Task to carry out: In the entries below, count each line holding the word "date". Answer with the total alone.
***** Extracted information *****
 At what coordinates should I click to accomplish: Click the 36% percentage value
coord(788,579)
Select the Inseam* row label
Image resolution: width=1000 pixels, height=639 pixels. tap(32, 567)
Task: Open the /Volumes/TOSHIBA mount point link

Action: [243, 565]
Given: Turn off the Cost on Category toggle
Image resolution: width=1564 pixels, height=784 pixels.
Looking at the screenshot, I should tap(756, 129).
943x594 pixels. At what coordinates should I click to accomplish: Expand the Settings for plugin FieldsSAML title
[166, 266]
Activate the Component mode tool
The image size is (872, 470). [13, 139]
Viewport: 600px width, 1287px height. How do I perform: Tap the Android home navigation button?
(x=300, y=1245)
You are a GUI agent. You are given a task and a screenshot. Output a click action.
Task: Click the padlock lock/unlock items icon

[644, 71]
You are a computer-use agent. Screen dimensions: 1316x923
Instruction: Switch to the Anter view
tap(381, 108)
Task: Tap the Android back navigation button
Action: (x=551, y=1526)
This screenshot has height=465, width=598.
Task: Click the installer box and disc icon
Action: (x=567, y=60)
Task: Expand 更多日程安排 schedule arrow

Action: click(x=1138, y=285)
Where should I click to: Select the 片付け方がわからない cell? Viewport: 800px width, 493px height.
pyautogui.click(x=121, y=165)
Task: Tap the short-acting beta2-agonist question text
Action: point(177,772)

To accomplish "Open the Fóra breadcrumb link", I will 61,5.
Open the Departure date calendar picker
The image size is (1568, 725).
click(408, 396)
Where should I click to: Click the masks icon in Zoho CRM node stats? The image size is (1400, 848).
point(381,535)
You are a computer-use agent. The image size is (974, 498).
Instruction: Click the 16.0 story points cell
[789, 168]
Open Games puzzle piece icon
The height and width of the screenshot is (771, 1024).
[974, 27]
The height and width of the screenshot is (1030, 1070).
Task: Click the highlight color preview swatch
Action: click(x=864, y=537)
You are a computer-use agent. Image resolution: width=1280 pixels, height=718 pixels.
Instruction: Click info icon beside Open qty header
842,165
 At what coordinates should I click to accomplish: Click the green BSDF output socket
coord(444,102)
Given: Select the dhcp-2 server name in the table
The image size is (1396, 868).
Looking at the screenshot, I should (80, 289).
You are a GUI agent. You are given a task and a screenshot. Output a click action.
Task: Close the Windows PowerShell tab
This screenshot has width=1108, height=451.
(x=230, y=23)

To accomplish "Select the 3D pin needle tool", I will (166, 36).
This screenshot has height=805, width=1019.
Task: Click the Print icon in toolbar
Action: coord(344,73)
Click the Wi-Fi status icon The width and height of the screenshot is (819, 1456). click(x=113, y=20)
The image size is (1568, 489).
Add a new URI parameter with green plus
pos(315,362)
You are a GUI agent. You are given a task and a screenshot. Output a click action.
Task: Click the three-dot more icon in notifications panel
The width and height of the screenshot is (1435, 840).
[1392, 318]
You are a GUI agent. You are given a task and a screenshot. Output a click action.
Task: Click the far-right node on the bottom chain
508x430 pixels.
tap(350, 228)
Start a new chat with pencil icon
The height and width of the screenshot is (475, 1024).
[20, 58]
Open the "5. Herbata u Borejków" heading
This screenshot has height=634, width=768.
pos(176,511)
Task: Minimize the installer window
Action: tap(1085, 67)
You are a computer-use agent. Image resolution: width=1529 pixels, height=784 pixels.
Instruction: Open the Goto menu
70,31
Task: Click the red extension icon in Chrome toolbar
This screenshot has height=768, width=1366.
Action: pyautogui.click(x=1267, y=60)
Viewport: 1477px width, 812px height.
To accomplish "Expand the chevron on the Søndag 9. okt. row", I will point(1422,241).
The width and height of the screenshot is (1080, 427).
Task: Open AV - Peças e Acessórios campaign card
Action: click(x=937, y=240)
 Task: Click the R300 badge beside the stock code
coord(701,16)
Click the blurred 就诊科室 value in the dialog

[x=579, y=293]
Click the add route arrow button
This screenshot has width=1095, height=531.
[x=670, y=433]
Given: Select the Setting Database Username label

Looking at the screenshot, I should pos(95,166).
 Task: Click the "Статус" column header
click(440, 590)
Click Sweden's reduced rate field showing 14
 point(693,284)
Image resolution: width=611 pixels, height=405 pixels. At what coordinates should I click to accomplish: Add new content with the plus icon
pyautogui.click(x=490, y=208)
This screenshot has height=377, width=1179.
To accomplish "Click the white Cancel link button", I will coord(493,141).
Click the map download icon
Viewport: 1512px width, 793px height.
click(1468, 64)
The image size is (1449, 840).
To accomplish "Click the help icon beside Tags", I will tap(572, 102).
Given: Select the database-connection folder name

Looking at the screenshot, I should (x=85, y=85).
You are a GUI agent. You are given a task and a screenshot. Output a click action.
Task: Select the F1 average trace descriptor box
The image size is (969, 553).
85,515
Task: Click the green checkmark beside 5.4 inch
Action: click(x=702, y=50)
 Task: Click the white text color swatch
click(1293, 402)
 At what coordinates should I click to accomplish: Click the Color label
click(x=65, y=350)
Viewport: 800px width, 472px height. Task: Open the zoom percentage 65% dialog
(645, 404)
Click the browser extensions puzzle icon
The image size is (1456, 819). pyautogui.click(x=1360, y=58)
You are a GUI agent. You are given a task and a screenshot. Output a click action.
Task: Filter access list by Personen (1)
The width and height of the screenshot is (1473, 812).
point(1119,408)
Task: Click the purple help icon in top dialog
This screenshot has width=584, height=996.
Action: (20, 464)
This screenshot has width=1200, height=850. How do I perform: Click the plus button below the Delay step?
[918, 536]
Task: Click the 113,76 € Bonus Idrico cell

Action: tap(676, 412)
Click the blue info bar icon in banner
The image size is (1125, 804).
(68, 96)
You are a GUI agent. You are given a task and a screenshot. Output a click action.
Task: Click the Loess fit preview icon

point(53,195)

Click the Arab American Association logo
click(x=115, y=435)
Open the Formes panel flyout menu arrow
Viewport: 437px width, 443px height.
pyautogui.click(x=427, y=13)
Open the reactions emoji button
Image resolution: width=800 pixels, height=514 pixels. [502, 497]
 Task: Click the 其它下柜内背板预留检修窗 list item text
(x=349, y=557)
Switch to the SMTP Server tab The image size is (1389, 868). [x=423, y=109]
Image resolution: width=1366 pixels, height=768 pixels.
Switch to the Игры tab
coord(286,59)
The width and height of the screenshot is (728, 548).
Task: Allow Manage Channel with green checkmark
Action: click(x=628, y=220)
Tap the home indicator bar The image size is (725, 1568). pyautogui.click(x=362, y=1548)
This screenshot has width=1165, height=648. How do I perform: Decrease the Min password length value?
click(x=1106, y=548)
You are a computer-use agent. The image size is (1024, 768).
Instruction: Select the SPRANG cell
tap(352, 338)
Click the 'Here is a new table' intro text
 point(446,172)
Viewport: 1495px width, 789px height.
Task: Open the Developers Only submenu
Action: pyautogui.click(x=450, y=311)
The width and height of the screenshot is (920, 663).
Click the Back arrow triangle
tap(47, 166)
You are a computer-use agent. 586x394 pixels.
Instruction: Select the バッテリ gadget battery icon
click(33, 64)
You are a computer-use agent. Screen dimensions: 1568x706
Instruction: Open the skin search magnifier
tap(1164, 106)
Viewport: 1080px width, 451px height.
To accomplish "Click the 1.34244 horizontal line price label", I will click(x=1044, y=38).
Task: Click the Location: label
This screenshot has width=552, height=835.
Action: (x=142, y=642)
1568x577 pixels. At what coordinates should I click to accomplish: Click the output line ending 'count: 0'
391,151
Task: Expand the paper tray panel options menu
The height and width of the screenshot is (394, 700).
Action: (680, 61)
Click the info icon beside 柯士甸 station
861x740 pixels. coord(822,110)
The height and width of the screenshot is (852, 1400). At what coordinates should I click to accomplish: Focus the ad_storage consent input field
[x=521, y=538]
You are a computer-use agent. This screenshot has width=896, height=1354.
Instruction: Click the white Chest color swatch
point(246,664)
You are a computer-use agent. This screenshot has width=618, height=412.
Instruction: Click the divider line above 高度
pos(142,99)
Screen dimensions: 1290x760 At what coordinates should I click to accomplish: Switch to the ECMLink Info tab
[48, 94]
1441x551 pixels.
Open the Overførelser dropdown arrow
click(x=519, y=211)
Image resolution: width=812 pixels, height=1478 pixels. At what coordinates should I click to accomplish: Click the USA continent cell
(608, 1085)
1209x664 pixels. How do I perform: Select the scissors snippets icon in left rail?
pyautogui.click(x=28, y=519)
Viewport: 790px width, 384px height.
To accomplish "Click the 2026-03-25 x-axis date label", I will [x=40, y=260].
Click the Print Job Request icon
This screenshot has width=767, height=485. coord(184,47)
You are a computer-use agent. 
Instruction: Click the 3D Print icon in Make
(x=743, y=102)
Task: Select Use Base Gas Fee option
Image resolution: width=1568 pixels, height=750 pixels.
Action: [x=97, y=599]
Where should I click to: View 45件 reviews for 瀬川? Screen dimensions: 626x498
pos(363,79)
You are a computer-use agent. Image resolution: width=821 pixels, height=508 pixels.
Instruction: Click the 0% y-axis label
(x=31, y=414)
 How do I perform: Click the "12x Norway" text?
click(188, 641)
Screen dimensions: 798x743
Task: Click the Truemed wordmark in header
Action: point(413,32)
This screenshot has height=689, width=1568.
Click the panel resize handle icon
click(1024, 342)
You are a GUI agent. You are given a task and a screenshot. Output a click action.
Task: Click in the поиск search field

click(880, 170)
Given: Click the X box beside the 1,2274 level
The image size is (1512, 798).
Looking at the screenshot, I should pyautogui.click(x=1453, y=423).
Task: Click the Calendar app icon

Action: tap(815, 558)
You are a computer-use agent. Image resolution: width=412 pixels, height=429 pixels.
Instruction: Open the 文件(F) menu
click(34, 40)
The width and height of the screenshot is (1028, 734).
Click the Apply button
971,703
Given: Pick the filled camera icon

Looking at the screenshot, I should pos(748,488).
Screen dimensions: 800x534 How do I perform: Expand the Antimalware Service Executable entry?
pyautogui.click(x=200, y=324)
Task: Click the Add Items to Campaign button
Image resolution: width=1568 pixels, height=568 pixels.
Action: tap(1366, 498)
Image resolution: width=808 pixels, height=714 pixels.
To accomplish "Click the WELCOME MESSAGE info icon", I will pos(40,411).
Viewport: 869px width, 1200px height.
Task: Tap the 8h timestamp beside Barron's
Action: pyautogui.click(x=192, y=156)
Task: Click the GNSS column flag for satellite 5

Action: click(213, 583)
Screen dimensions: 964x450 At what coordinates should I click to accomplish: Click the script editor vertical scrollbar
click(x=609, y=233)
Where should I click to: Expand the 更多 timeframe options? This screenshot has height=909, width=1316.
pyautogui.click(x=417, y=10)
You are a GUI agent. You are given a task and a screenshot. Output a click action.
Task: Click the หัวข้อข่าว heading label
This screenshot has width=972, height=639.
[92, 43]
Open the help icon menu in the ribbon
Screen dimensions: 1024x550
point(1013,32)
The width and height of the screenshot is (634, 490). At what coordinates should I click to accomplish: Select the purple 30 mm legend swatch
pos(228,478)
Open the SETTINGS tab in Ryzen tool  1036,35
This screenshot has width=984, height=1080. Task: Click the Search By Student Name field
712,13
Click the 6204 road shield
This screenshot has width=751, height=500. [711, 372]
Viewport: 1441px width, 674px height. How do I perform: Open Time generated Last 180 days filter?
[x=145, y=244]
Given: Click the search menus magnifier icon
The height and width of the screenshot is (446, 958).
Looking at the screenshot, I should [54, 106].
*****
Your solution: 2